Autoroute A69 : le site Mediapart dénonce un "asservissement volontaire de l'Etat devant les intérêts privés"

Mediapart a eu accès au contrat de concession accordé à Atosca pour la future autoroute A69 entre Toulouse (Haute-Garonne) et Castres (Tarn). Le site d'informations en ligne y voit un asservissement volontaire de l'Etat devant les intérêts privés et un déséquilibre au préjudice des collectivités. Décryptage.

C'est un travail minutieux qu'a effectué le site Médiapart. Il a eu accès au contrat de concession de la future A69, accordé à Atosca. Alors que le projet est largement contesté, ces révélations de Médiapart font l'effet d'une bombe.

"Rien n'a été laissé au hasard"

Selon le média d'investigation, ce contrat fait plus de 700 pages. Le contrat de concession a été signé en 2022 entre Atosca, l'Etat et cinq collectivités territoriales, la Région Occitanie, la ville de Castres, la communauté de communes Sor et Agout et les départements du Tarn et de Haute-Garonne. Il prévoit une concession de l'A69 pendant 55 ans.
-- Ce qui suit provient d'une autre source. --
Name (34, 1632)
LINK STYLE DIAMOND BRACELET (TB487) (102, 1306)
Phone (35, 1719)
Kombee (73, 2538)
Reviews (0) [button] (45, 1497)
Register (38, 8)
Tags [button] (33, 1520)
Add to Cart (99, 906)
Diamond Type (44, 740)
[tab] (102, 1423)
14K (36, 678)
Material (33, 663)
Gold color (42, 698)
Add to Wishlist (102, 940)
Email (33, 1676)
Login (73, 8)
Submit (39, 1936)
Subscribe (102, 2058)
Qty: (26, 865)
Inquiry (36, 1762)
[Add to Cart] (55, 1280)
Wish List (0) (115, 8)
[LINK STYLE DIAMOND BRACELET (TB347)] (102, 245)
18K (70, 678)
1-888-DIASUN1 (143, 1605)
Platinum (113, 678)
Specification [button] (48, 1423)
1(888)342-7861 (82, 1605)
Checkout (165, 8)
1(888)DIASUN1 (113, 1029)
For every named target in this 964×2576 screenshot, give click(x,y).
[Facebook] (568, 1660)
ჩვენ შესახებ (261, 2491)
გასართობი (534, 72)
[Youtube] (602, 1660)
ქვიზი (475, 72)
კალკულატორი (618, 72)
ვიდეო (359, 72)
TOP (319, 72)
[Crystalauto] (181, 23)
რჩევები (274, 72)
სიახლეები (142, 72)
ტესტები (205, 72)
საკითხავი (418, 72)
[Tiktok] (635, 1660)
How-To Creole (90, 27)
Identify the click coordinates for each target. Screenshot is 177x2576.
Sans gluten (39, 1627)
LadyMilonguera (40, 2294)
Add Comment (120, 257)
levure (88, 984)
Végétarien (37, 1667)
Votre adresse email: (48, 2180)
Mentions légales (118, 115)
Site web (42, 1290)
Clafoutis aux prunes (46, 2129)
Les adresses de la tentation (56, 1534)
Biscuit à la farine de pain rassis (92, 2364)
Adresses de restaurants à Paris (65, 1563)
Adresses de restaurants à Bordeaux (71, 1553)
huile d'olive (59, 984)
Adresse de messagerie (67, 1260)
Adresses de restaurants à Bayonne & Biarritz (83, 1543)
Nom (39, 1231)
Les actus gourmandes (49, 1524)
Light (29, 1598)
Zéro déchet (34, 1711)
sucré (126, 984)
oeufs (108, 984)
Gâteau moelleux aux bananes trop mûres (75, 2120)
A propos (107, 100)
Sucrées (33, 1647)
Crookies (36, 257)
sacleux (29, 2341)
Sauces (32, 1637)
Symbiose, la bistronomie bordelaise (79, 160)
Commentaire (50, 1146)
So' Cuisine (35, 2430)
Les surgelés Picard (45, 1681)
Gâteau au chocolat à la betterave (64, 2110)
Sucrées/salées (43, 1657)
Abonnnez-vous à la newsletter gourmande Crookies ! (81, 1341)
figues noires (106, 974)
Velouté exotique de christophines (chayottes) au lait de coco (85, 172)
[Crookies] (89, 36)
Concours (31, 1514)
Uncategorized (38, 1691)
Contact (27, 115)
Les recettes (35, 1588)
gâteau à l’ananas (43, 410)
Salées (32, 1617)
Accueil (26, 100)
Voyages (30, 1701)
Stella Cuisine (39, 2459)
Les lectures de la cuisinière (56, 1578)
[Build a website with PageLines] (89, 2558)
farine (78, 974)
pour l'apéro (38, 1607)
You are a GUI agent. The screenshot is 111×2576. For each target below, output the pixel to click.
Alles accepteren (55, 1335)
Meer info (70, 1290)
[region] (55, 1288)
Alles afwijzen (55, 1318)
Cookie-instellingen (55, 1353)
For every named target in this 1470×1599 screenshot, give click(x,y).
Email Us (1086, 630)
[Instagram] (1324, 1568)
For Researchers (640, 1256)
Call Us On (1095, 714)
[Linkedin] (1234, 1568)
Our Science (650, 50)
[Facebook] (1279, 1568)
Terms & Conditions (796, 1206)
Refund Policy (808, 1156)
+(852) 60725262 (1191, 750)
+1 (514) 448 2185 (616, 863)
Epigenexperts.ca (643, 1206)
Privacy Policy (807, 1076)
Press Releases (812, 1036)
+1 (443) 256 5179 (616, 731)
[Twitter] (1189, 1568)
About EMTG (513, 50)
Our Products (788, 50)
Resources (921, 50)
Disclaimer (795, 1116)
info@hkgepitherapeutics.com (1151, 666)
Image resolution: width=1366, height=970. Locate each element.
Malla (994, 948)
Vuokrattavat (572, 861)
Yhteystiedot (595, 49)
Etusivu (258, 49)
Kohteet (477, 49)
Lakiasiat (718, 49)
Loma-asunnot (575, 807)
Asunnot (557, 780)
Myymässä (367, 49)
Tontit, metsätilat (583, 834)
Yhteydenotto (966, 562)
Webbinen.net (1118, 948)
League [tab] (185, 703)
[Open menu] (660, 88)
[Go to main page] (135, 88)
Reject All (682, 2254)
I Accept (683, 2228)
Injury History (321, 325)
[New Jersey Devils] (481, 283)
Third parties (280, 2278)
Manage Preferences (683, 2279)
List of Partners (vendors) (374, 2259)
Selon Médiapart, "rien ne semble avoir été laissé au hasard".

Le site en ligne y voit "un souci manifeste de dissimuler et d'opacifier encore plus des méthodes qui existaient déjà auparavant" et qui ont engendré plusieurs rapports parlementaires et interventions de la cour des comptes ou de l'inspection générale des finances. À l'image des "documents grisés et caviardés remis aux élus et aux parties prenantes afin de rendre le texte illisible."

Des aides publiques généreuses

Ce qui retient l'attention de Médiapart, c'est "le déséquilibre accepté dans les relations entre l'Etat et les intérêts privés, les situations de rentes non contrôlées et non encadré de groupes privés ayant mis la main sur des monopoles naturels". Médiapart rappelle que l'Etat a acheté beaucoup de terrains avant le lancement de l'opération et que les contournements des villes jusque-là gratuits seront intégrés à l'autoroute : "C'est un apport en nature de 75 millions d'euros qui n'est jamais comptabilisé dans le coût de l'opération", précise Médiapart. Apport qui augmenterait pourtant la facture. Elle passerait à 9 millions du kilomètre.

Et que dire des aides versées pour l'avancement des travaux, révisables car indexées sur les prix et soumises à pénalités en cas de retard, ou encore du crédit sur la TVA accordé à Atosca ? "Les aides publiques, établies à 24,6 Millions d'euros pourraient finalement atteindre 111,6 Millions, c'est plus de 20% du budget total de réalisation de l'A69", Médiapart voit dans ce jeu de cache-cache une volonté de dissimulation.

Un montage financier capitaliste

Selon Médiapart, "cette méthode permet d'afficher un relatif équilibre entre investissements privés et publics", Atosca mettant sur la table de son côté un capital de 26,7 millions. Mais Atosca n'est pas le seul présent. Car son capital est complété par des dettes subordonnées de 110 millions, sans doute à ses actionnaires et d'autres groupes comme Eiffage, qui auraient des vues et des intérêts et 275 millions d'euros de crédit bancaire souscrit jusqu'en 2046.

"Dans le contrat, la puissance publique a même accepté que les actionnaires d'Atosca se versent un dividende exceptionnel dans la limite de 4 millions d'euros, payable dès l'ouverture de l'autoroute." ajoute Mediapart. "Des actionnaires qui ne sont tenus de conserver leurs parts que pendant 2 ans et qui toucheront d'éventuels bénéfices avant même le remboursement des dettes publiques".

Absence de contrôle

Le site en ligne remarque encore que "rien n'est prévu concernant la fixation des tarifs des péages sur les gains de productivité" et note l'absence de dispositif pour contrôler la rente. Ce qui donnerait toute latitude au concessionnaire : "tout est fait pour favoriser les seuls intérêts privés", écrit Mediapart. "30 ans de profits nets avant de rembourser les dettes publiques en 2046".

"Pour ne pas donner l'impression que l'Etat fait un cadeau à Atosca, il a certes été prévu dans le contrat, qu'il puisse reprendre la main sur l'autoroute au bout de 28 ans", précise Médiapart. Mais ce retour dans le giron du public n'est passible que si la société concessionnaire a réalisé un chiffre d’affaires de 4,06 milliards d'euros : "Inatégnable", conclut Médiapart. "Car Atosca prévoit de réaliser un chiffre d’affaires cumulé de 3,7 milliards d'euros entre 2025 et 2076".